Repeat the entries that follow verbatim, without any of their pictures.

#####

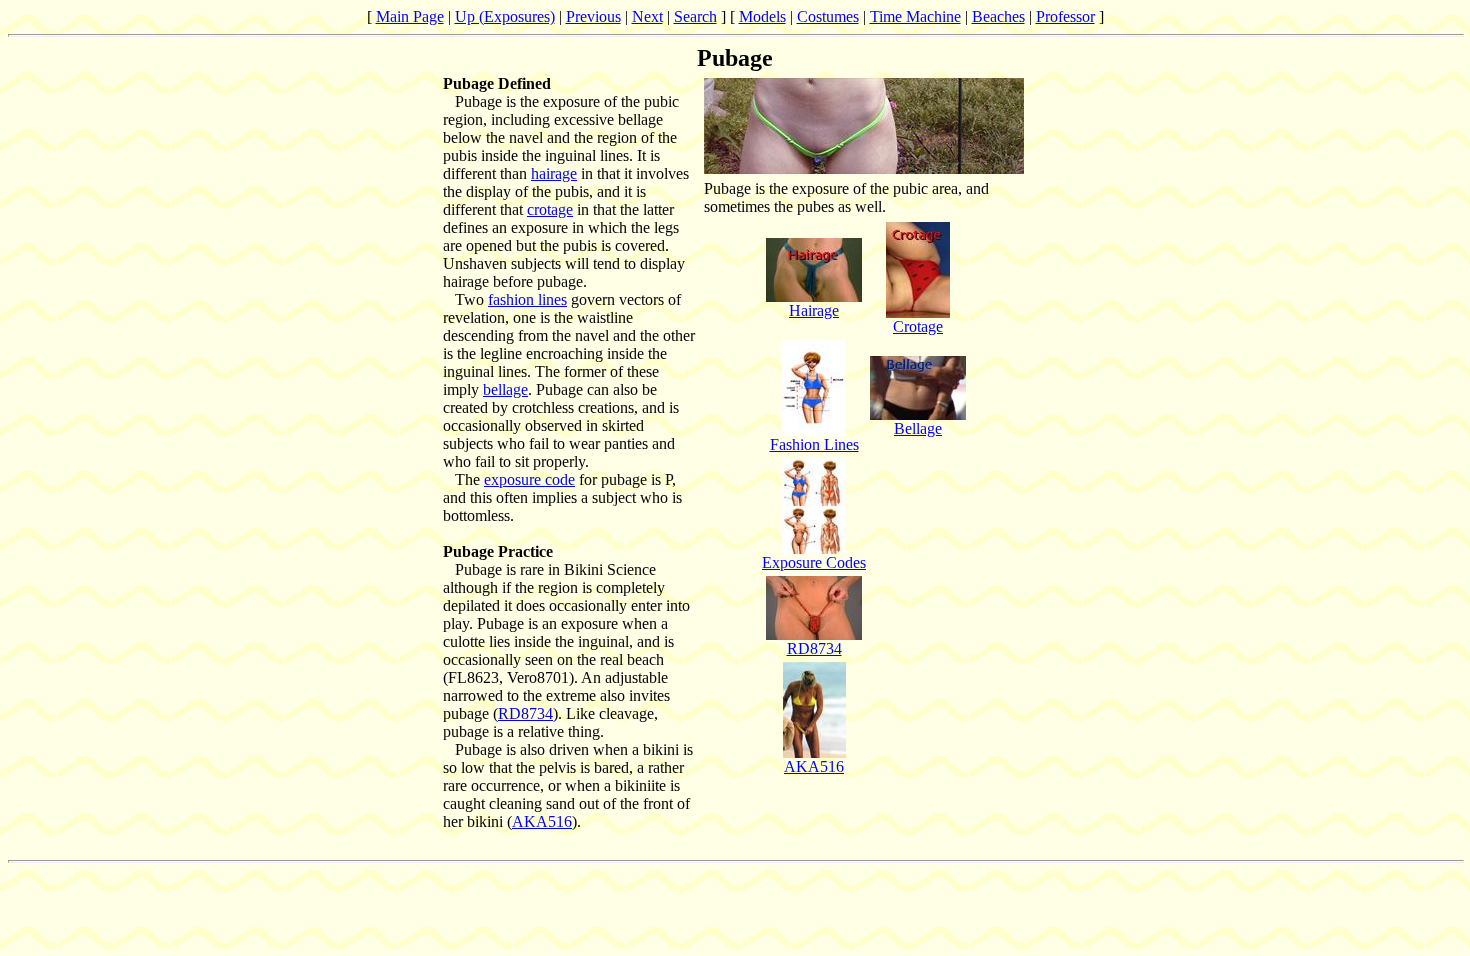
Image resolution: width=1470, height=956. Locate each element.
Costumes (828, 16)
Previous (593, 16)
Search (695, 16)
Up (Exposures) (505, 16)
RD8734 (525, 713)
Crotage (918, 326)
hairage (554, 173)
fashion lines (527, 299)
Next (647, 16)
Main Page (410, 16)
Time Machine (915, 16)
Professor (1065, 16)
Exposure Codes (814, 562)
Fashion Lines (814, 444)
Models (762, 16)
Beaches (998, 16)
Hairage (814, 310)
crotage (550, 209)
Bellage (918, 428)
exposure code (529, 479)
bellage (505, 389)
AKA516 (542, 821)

#####

SOLUTION FOR THIS TASK>
Image resolution: width=1470, height=956. Locate each element.
Costumes (828, 16)
Previous (593, 16)
Search (695, 16)
Up (Exposures) (505, 16)
RD8734 (525, 713)
Crotage (918, 326)
hairage (554, 173)
fashion lines (527, 299)
Next (647, 16)
Main Page (410, 16)
Time Machine (915, 16)
Professor (1065, 16)
Exposure Codes (814, 562)
Fashion Lines (814, 444)
Models (762, 16)
Beaches (998, 16)
Hairage (814, 310)
crotage (550, 209)
Bellage (918, 428)
exposure code (529, 479)
bellage (505, 389)
AKA516 (542, 821)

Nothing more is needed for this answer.